Experience of Treating COVID-19 With Remdesivir and Convalescent Plasma in a Resource-Limited Setting: A Prospective, Observational Study

Abstract

Abstract Background Convalescent plasma therapy (CPT) and remdesivir (REM) have been approved for investigational use to treat coronavirus disease 2019 (COVID-19) in Nepal. Methods In this prospective, multicentered study, we evaluated the safety and outcomes of treatment with CPT and/or REM in 1315 hospitalized COVID-19 patients over 18 years in 31 hospitals across Nepal. REM was administered to patients with moderate, severe, or life-threatening infection.

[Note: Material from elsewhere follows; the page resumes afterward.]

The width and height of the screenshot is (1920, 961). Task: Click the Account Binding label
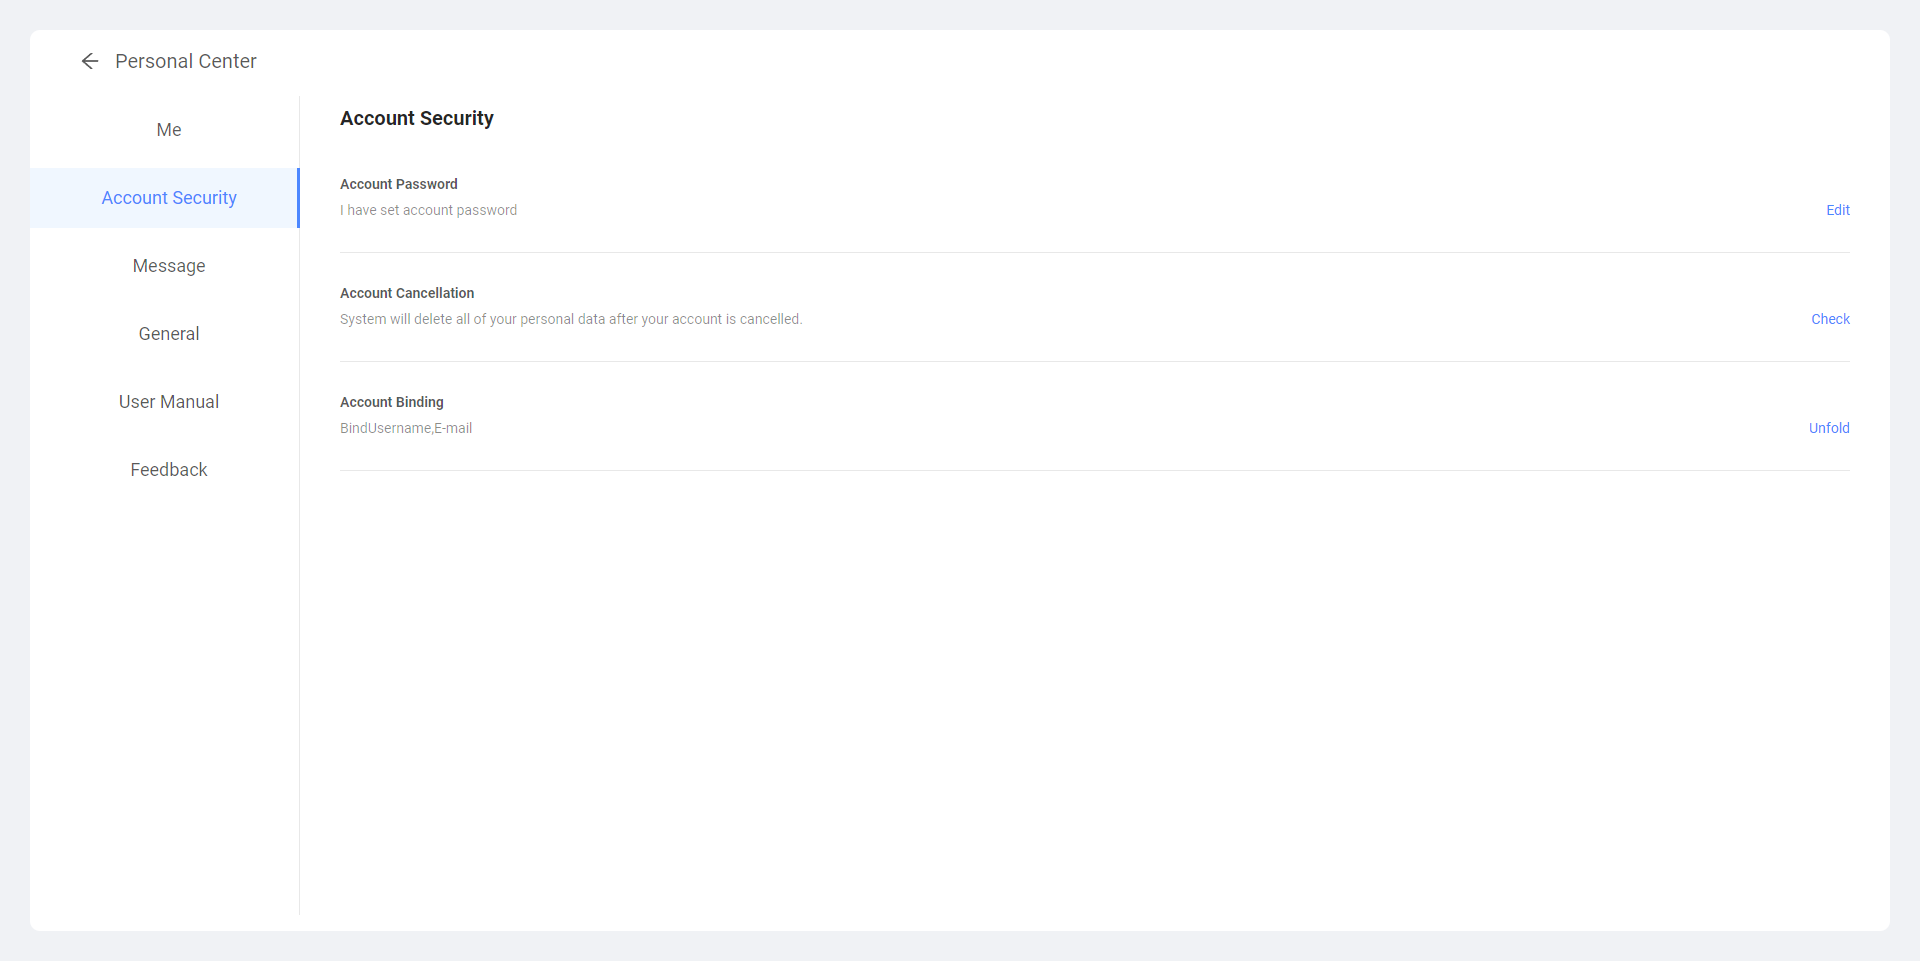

CPT was administered to patients with severe to life-threatening infections who were at high risk for progression or clinical worsening despite REM. Clinical findings and outcomes were recorded until discharge or death. Results Patients were classified as having moderate (24.2%), severe (64%), or life-threatening (11.7%) COVID-19 infection. The majority of CPT and CPT + REM recipients had severe to life-threatening infections (CPT 98.3%; CPT + REM 92.1%) and were admitted to the intensive care unit (ICU; CPT 91.8%; CPT + REM 94.6%) compared with those who received REM alone (73.3% and 57.5%, respectively). Of 1083 patients with reported outcomes, 78.4% were discharged and 21.6% died. The discharge rate was 84% for REM (n = 910), 39% for CPT (n = 59), and 54.4% for CPT + REM (n = 114) recipients. In a logistic model comparing death vs discharge and adjusted for age, gender, steroid use, and severity, the predicted margin for discharge was higher for recipients of remdesivir alone (0.82; 95% CI, 0.79–0.84) compared with CPT (0.58; 95% CI, 0.47–0.70) and CPT + REM (0.67; 95% CI, 0.60–0.74) recipients. Adverse events of remdesivir and CPT were reported in <5% of patients. Conclusions This study demonstrates a safe rollout of CPT and REM in a resource-limited setting. Remdesivir recipients had less severe infection and better outcomes. ClinicalTrials.gov identifier. NCT04570982.